I recently encountered an issue when running an ESXi 4.1 environment where I was getting a Purple Screen of Death at right about the 24 hour uptime mark. Like most technologists, I first hit Google with the error code and had no luck. I found a similar error code which suggested that it had something to do with a storage I/O issue. The issue did not seem driver related, so I began to look into firmware and BIOS updates for the server.
After some investigation, I realized that there were four BIOS/firmware’s in my SR1550 which needed updating. After trying to do them all manually, I found a nifty utility called the Intel Deployment Assistant. The Intel DA utility is a bootable CD that allows you to configure many different features, including the ability connect to the Internet to check and download the latest BIOS/firmware updates and install them automatically. This worked great and I found out that the system had two year old BIOS and firmwares and the current build numbers were much newer. So, I let the utility do its thing, but one update kept failing. I tried it on all three of the SR1550’s and had the same issue on all of them; the HSC/backplane firmware would not update.

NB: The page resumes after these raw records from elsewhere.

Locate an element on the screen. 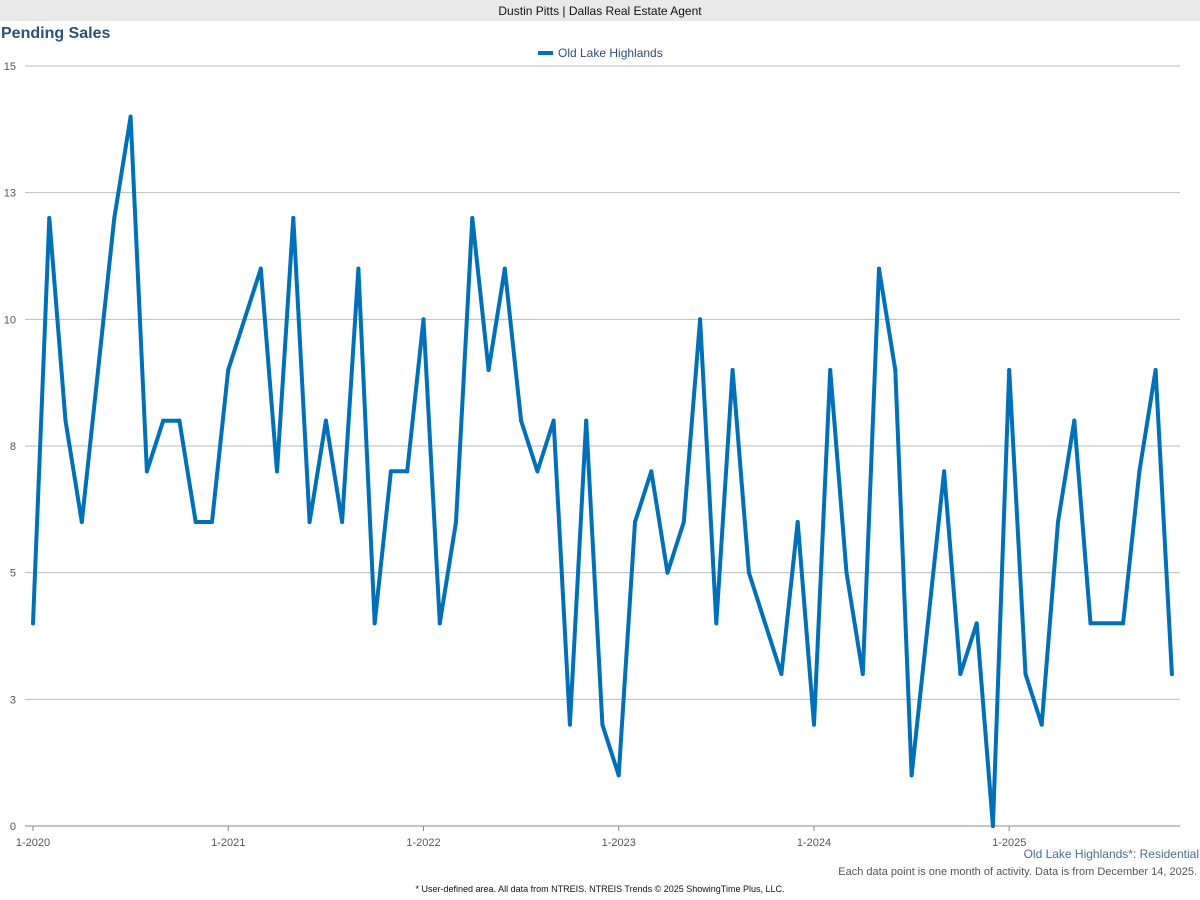 The image size is (1200, 900). legend-label: Old Lake Highlands is located at coordinates (610, 53).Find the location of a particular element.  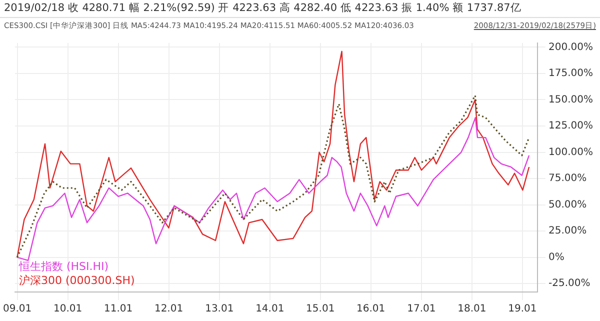

y-tick-label: 25.00% is located at coordinates (568, 232).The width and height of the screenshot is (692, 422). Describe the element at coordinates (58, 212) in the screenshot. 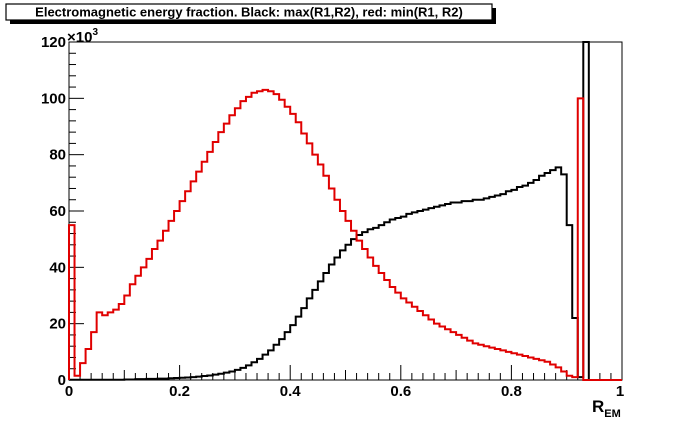

I see `y-tick-label: 60` at that location.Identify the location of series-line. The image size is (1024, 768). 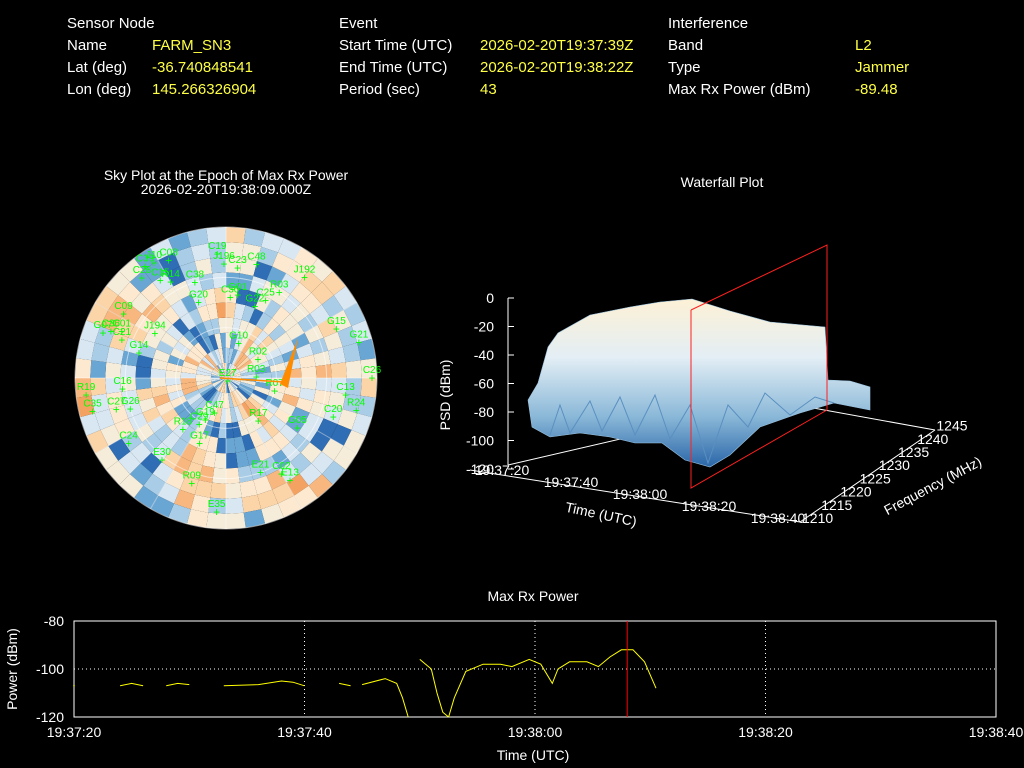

At this point, I started looking for older revisions of the Hot Swap Controller firmware figuring that the jump from revision 1.41 to 2.15 was too great. There were many revisions between 1.41 and 2.15, but they were not available on Intel’s website. Finally, after a lot of searching, I found an Intel document that confirmed my suspicion that I need to upgrade to a different older update prior to jumping to 2.15. Alas, I decided I had to get into contact with Intel about this issue.
At this point, I’m sitting in the server room and its already after six and my stomach is growling. I had no phone reception in the server room so I tried a button to chat with an Intel support representative. Much to my surprise, after about 10 minutes, the guy I was in contact had a solution. Although he could not locate the firmware revision I needed, he located an internal document that stated if I disconnected the RMM2 and then proceeded with the upgrade to 2.15, it should work. So I popped open the server, disconnected the RMM2 module, booted up, manually launched the update from a DR-DOS boot-disk and much to my surprise, it worked!
For those of you who do not know what the Intel RMM is, it is a Remote Management Module that allows you to have out-of-band control of the server. As a matter of fact, it offers an IP-based KVM over SSL through a Java applet, and it even allows you to remotely mount and boot the server to ISO images… How awesome is that! After that little bugger gave me all that headache, I decided to give it a try and it is great. You use a little utility called psetup to configure IP and login settings, and then your good to go!
Anyway, yes, after updating all of those firmwares, I now have over 180 days uptime on the ESXi boxes. I hope this helps any other SR15xx, SR25xx users out there that may be encountering stability issues with ESXi.